10. Zotero’s “Library Look-up” feature is a huge time-saver
If you are enrolled at an institution that gives you institutional access to online resources, you can set Zotero to check with that institution whether you have access to a reference you have saved in your library (see Preferences>General>OpenURL to set the necessary conditions for your institution). Difficult to explain without trying it, but this is the procedure:
a) Select an item in Zotero—let’s say, a reference to an article.
b) Go to “Library Look-up”
c) If your institution has online access (or physical copies in one of their libraries) you will know about it here. You can then click on the link, and you’ll be taken to the site where the item is available; then you put in your institutional credentials.
Although in theory you can do it the other way round: find the resource (at a journal homepage, for example), then click on the link that says “Log in with your institution,” sometimes this simply doesn’t work, or it’s slow and complicated. Using Library Look-up seems quicker to me, and often offers the chance to download the resource from a different supplier, so that if one link is broken, you know where else you can try.

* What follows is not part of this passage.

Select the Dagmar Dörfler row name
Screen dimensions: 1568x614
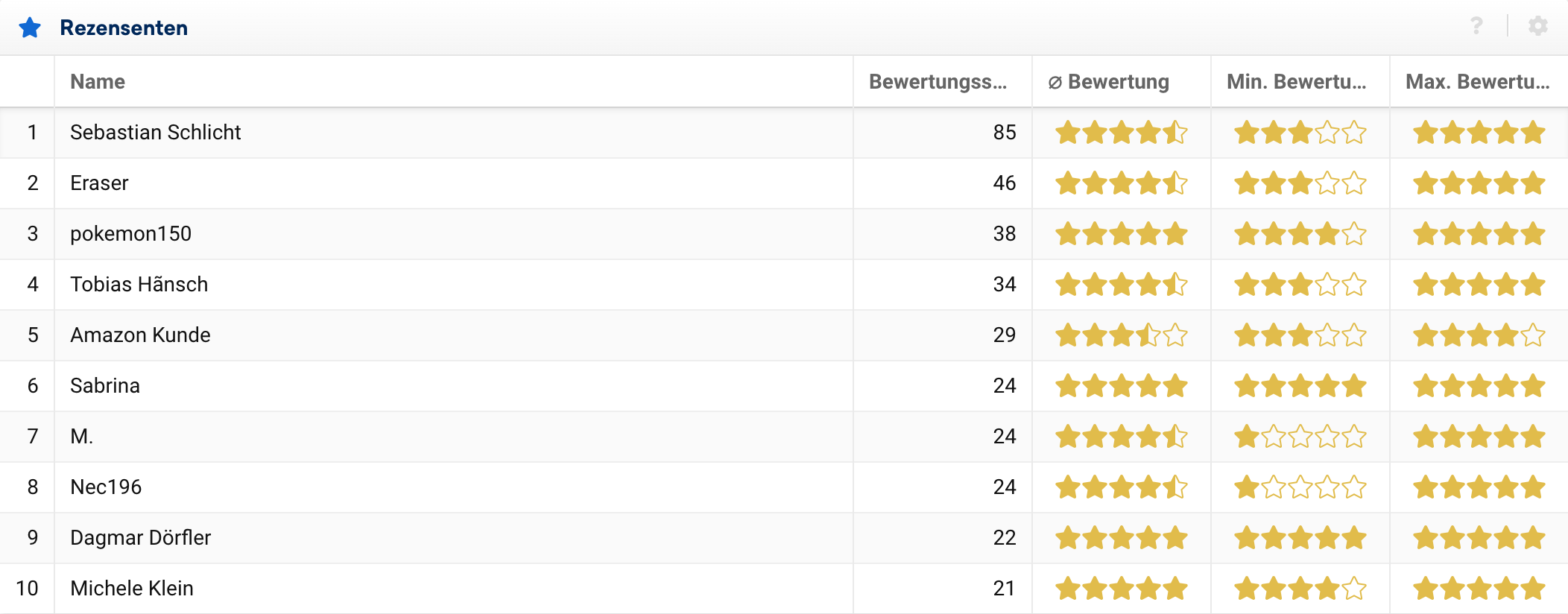(x=140, y=538)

Why don’t people use Zotero?
Search me. I’ve met so many so-called “digital natives” (i.e. people who were born after the web became a thing) who still do references manually, which to me is like whipping egg-whites by hand when you could use an electric whisk. I can see every reason to keep physical record cards if your purpose is for revision or making connections for lifelong writing projects like Niklas Luhmann’s famous Zettelkasten collection, but for everyday referencing in an essay, or keeping track of what you’ve read, not using Zotero (or equivalent) is crazy.

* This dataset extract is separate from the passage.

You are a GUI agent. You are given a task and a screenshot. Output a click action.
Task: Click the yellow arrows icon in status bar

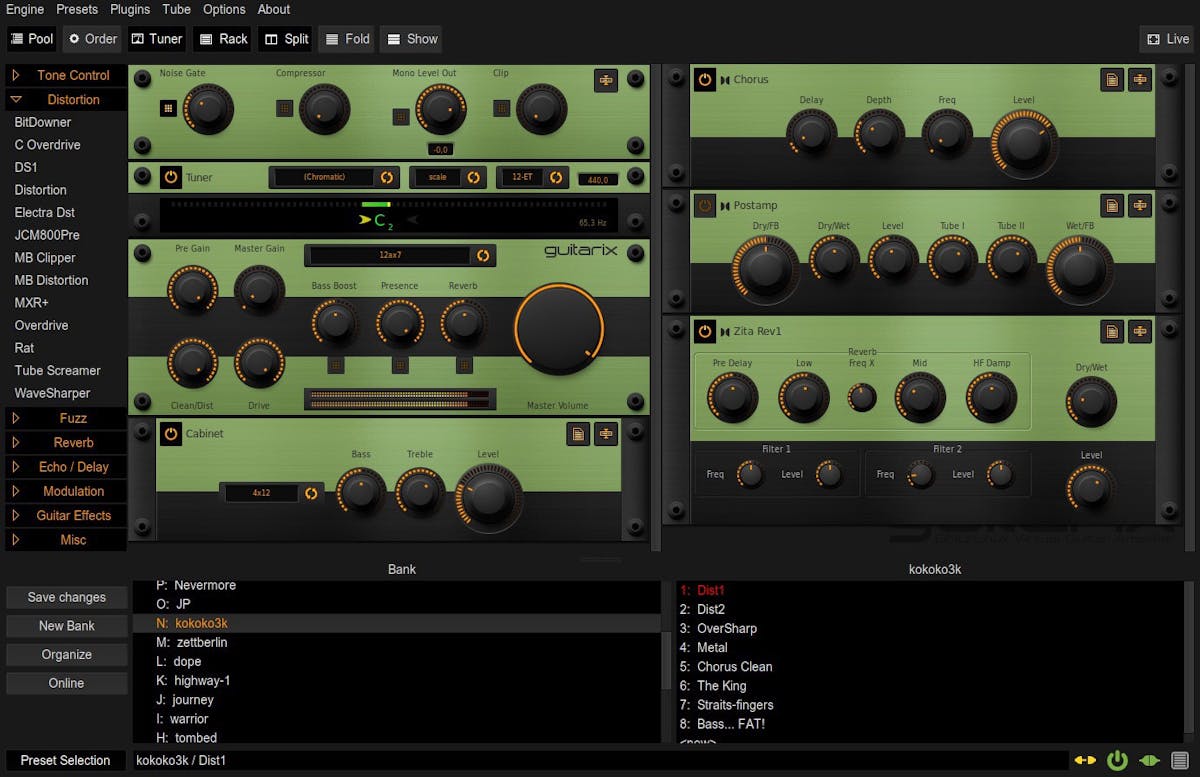click(1085, 761)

jonathan, you are a working scholar and i am not–also, i calculate that i’m at least 10 years older than you–that said, when i was around your age i came across a dictum that i took to heart (maybe it can be traced through zotero): “culture is what you’re left with when you’ve forgotten everything you’ve read”–i didn’t grab at that as an excuse for all the education i’d forgotten but as a description of what kind of old man i am–right now you can’t afford to forget what you’ve read, but the time will come when you are left with being merely the most charmingly cultured musician i know of
How utterly charming, you’re too kind! That quote turns out to be one of those unattributable sayings (like “Talking about music is like dancing about architecture”) that could lead me down yet another rabbit-hole. I do feel sometimes like my Zotero obsession is a rage against the dying of the light!
I spend my working life researching classical music, including consulting academic literature. But since I’m not an academic or postgrad student, I’ve never embraced reference management software for organising my findings and notes, and the mainstream digital coffins, such as Evernote, have distinct limitations. In so beautifully highlighting its benefits beyond citations and bibliographies, you’ve motivated me to try Zotero. And this post is its first entry, together with a note about my reason for capturing it, of course!
Your commment’s made my day—I hope you grow to love it too! I had such high hopes for Evernote, but what a hot, expensive mess that turned into. Likewise OneNote, which I want to like, but only feel mild affection for.
Another feature of Zotero which I didn’t mention because it’s not one that I use that much, is that you can use it rather like iTunes/Spotify and create “playlists” (in Zotero, collections and subcollections) of materials, which are non-destructive, i.e. you can have the same item in multiple collections, but the item is always there in your library, so that if you delete a collection, or an item from a collection, the underlying item is still there.
I also didn’t go into the sharing aspect of Zotero, either, but as with Evernote, you can also create shared collections that other people can have read-only access to, or contribute to as well.